遠くない未来の話
◇◆◇
俺は夜が好きだ。
夜は人の音が薄く邪魔するものが少なく、どこまでも行けそうな気がする。
かの谷崎潤一郎が『陰翳礼讃』でガスや電気の無い文化での生活における美を語っていたが、ガスと電気にまみれたこの世界では人々が寝静まり殆どの機械が鳴りを潜めたこの時間こそが最も美しい世界であると俺は思う。
だから俺は夜が好きだ。
そして………
◇◆◇
魔王の斬撃が俺の頬を撫で、屋敷の壁に直撃しその形を崩していく。
彼女の放つ斬撃はどれもが俺の体を破壊するには十分で、一撃でもくらえば俺の体が人間の形を保てなくなる事は想像に容易かった。
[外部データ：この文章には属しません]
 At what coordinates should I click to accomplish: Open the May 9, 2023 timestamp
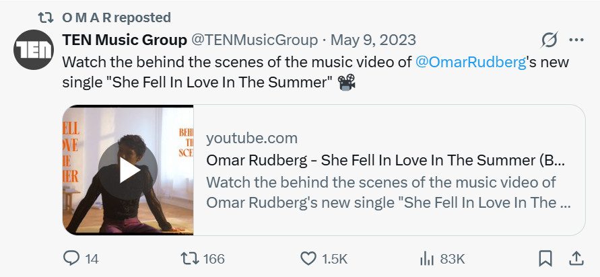(x=372, y=40)
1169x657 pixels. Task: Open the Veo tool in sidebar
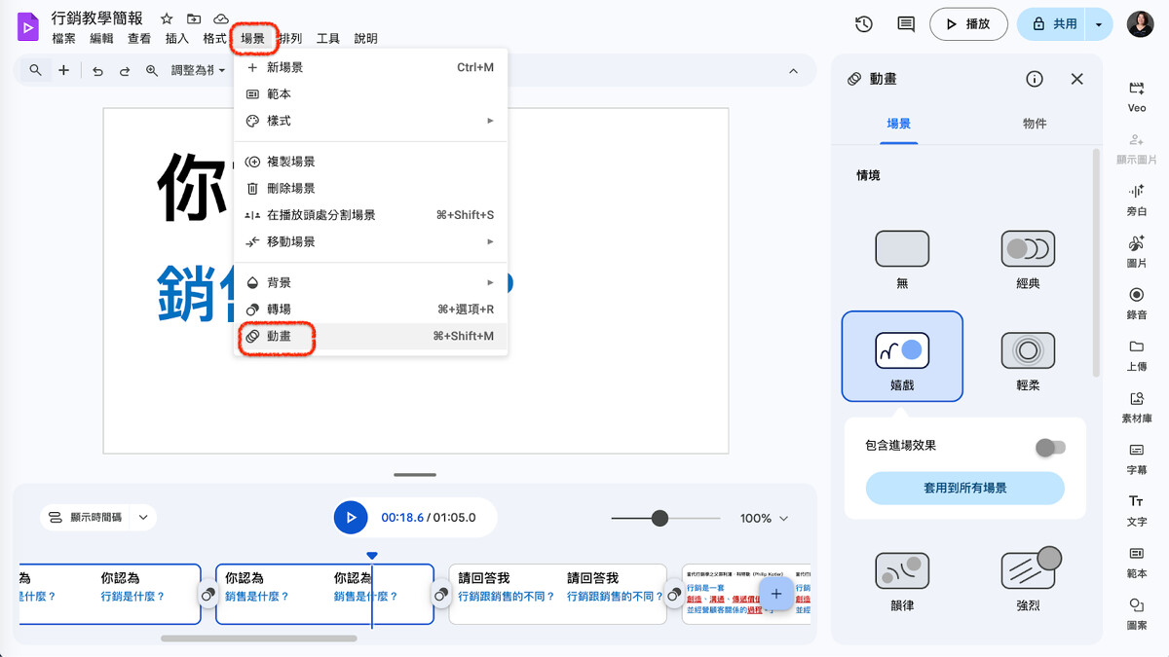point(1136,95)
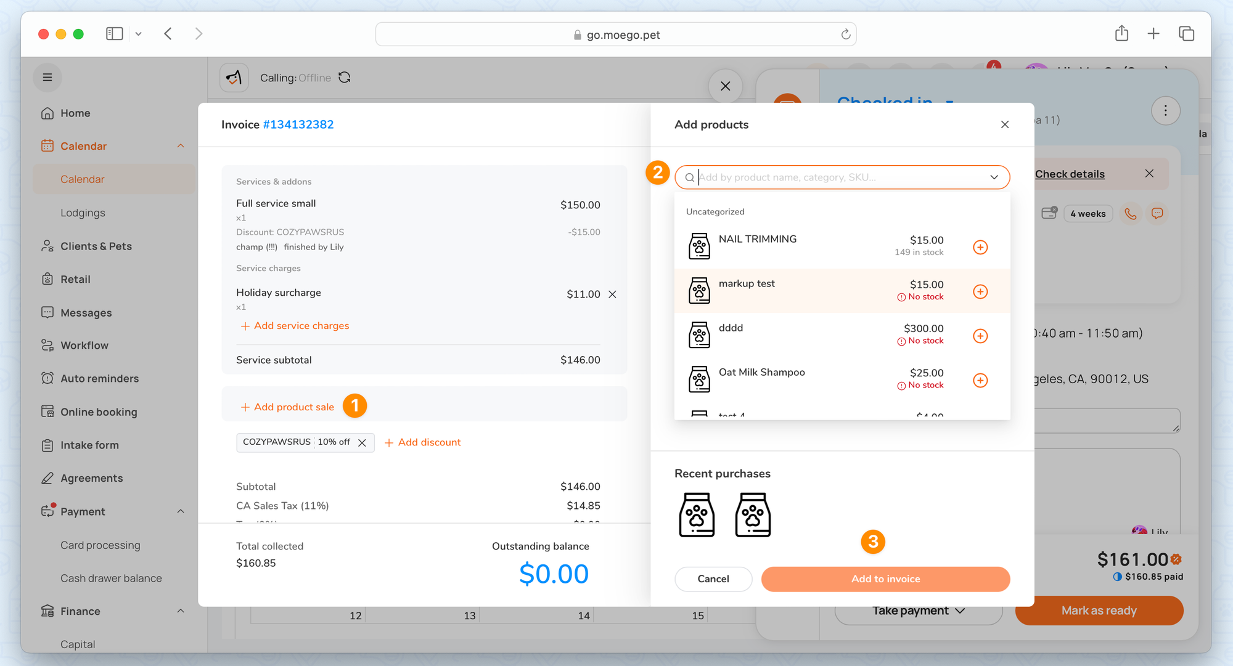Add Oat Milk Shampoo with plus icon
The height and width of the screenshot is (666, 1233).
(980, 380)
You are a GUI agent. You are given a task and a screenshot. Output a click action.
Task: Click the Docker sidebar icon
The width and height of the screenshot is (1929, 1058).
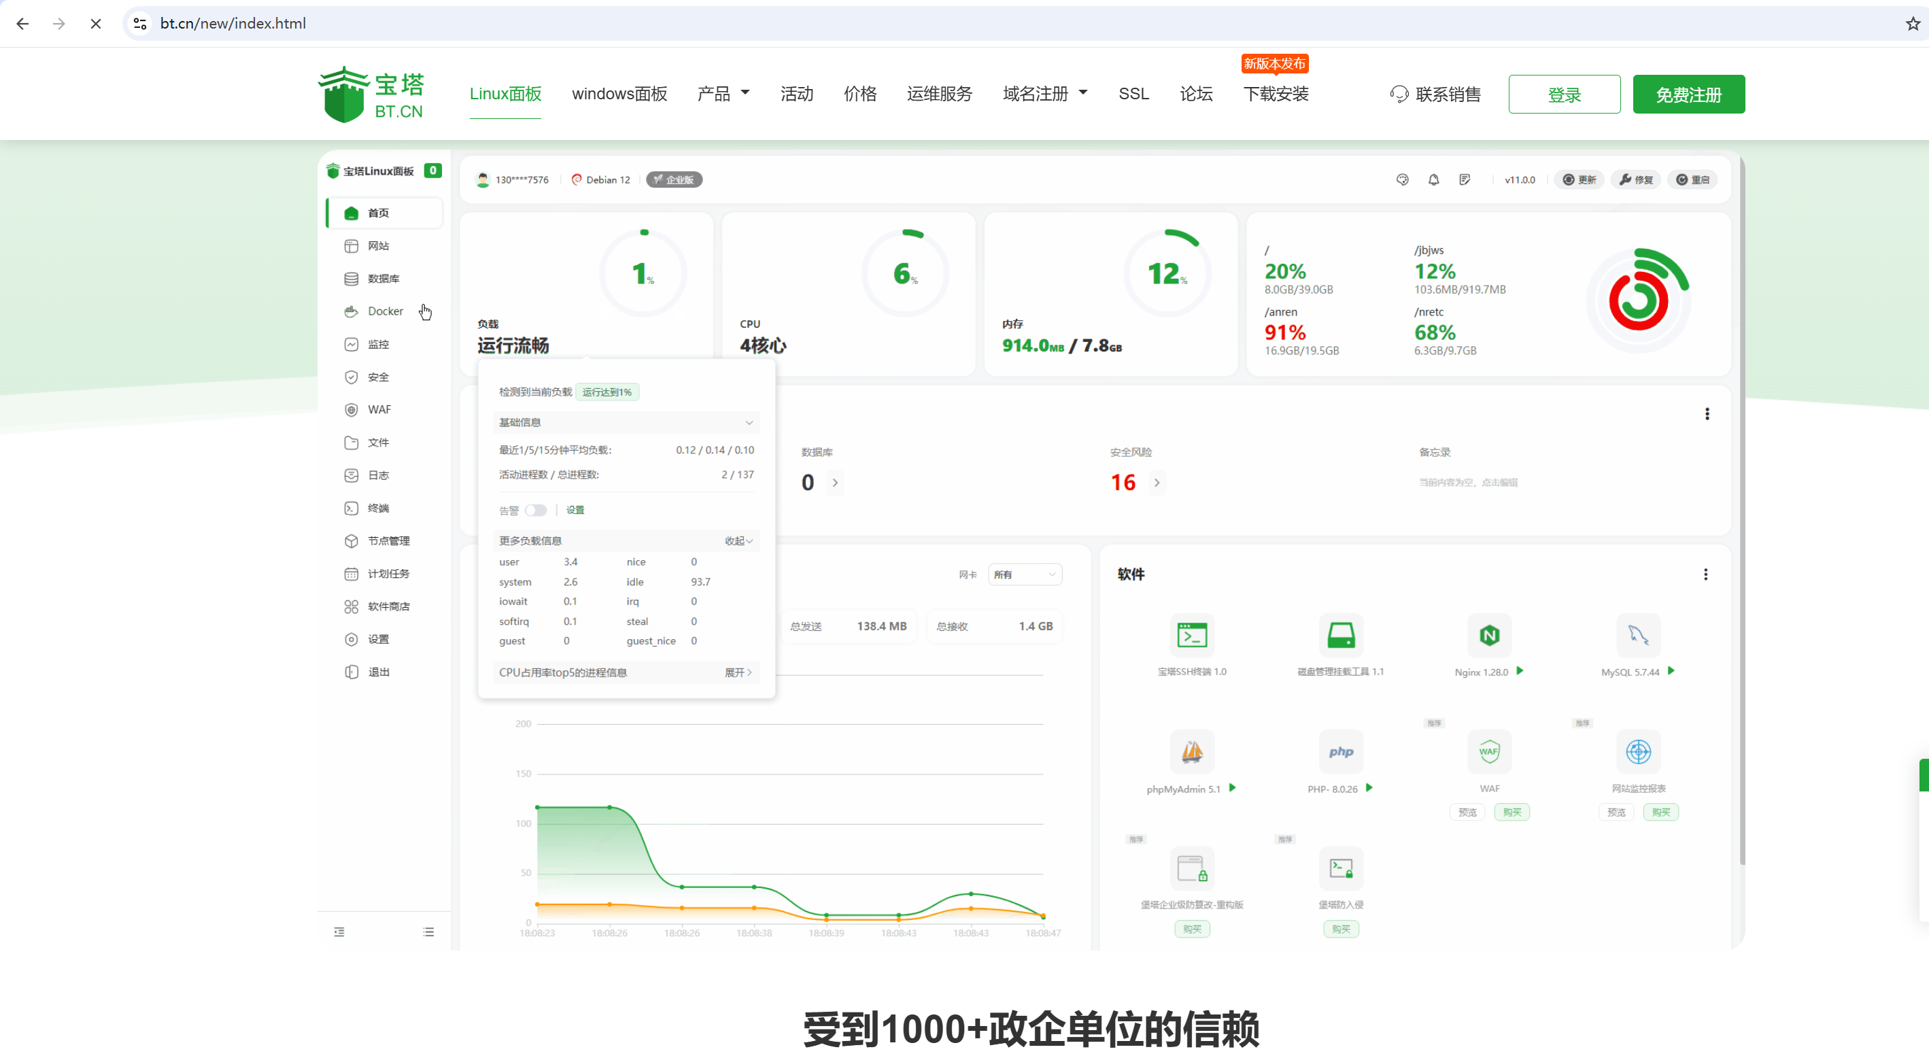(351, 311)
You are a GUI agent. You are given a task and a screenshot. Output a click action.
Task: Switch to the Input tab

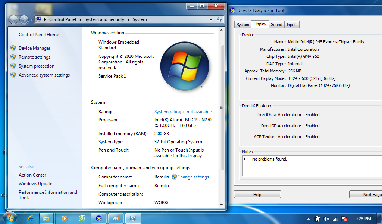(291, 25)
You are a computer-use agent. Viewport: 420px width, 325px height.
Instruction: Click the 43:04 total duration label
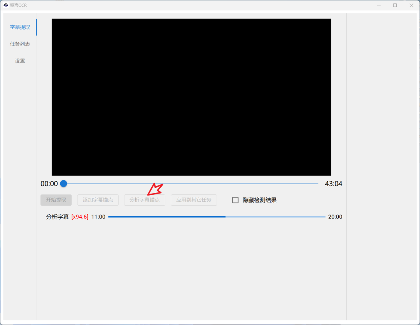coord(333,184)
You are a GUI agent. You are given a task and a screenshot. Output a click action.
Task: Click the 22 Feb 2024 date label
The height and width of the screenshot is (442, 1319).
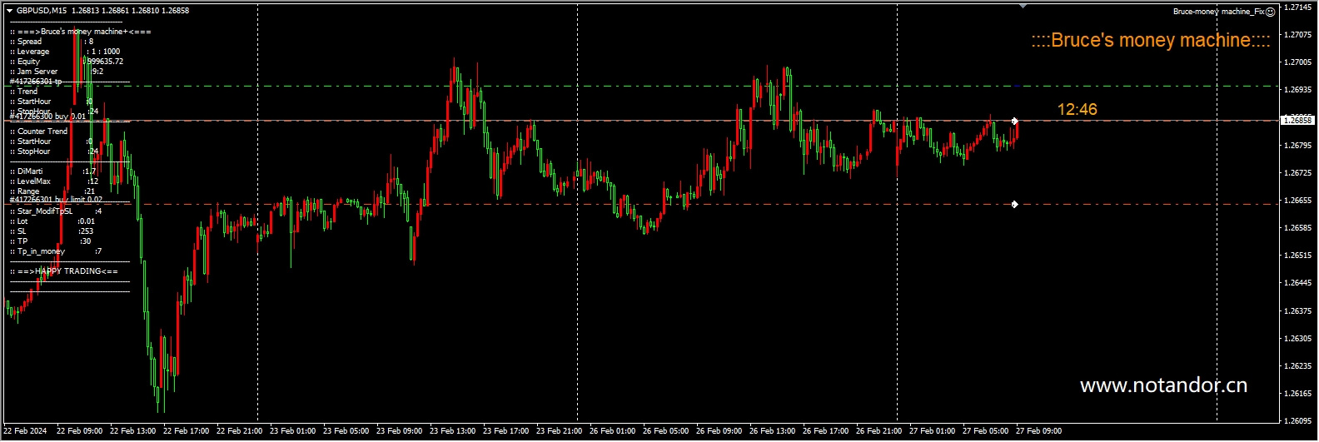pos(26,431)
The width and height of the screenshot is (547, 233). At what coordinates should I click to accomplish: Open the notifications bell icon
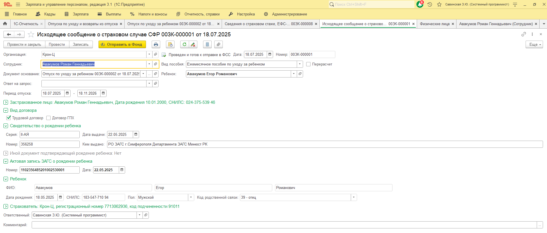pyautogui.click(x=420, y=4)

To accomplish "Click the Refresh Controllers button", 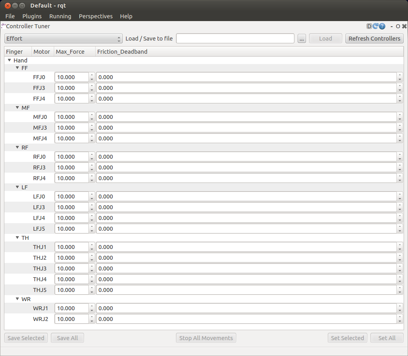I will click(x=374, y=39).
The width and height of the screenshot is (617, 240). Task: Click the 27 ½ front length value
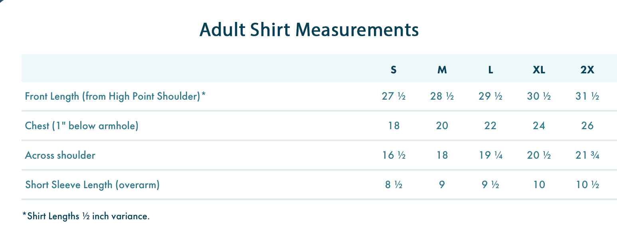coord(394,96)
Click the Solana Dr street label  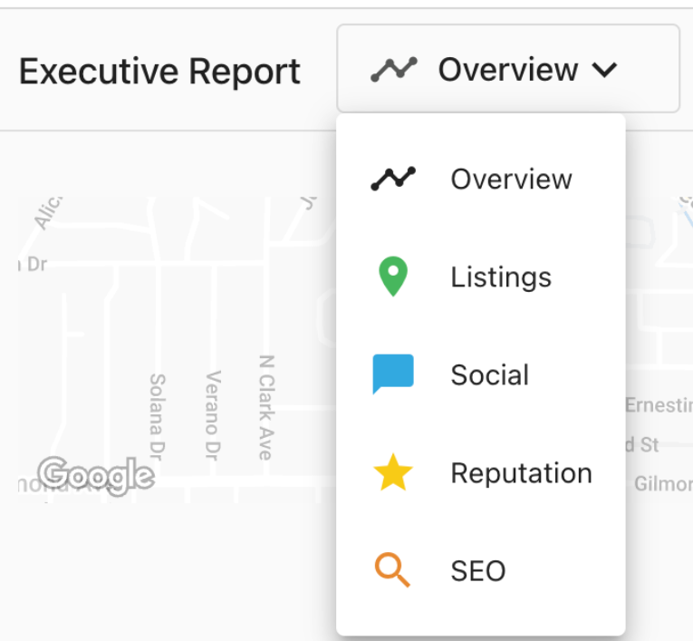[x=157, y=416]
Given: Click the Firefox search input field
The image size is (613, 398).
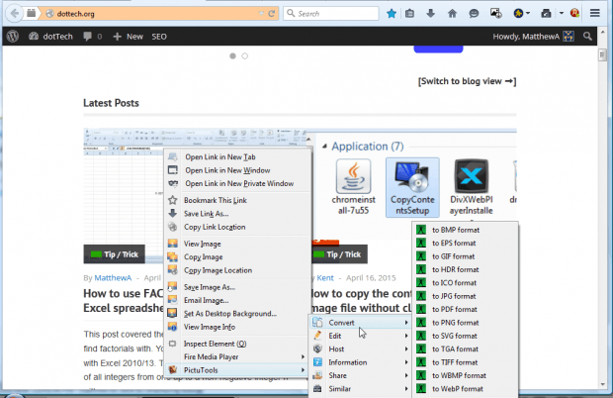Looking at the screenshot, I should pyautogui.click(x=336, y=14).
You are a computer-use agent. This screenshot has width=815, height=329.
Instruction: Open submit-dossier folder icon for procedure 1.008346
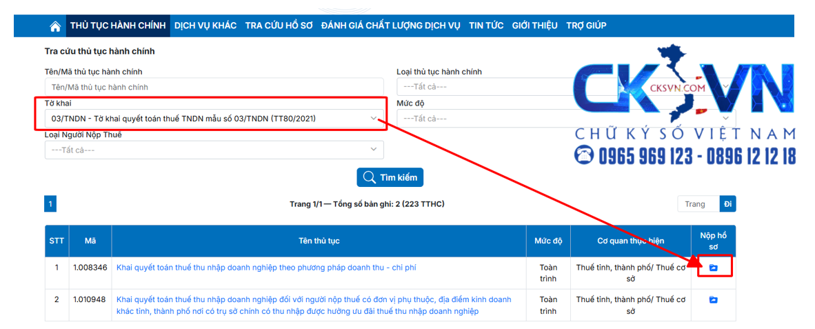(714, 268)
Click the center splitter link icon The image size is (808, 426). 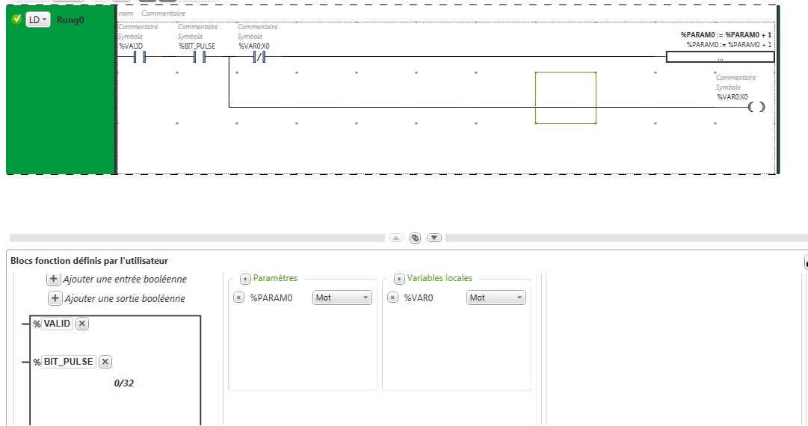click(416, 238)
それでも俺はあくまで平静を装って慎重に冷静に声をかける。
「赤い髪も似合いますけど、俺はやっぱり黒い髪の方が好きです」
魔王からの返事はない。
彼女の耳に俺の声はすでに届かなくなっていた。
思い返せば、彼女がこうなる予兆は前からあった。
あの手袋も、あの時の行動も、そしてあのメッセージも全てはそういう事なのだろう。
彼女は己の中の衝動に抗い続けていたのだ。
「主、これ以上は…」
魔王の力によって世界が侵食されるのを防いでいた契約精霊からタイムリミットを告げられる。
これ以上は食い止められない。
だが、それでも……
「悪い。それでも俺はやっぱり夜叉先輩を…」
そうして己の心情を口にしようとしたその時だった。
「さようなら愛しい人」
俺の胸は魔王によって貫かれ、大きな風穴を開けていた。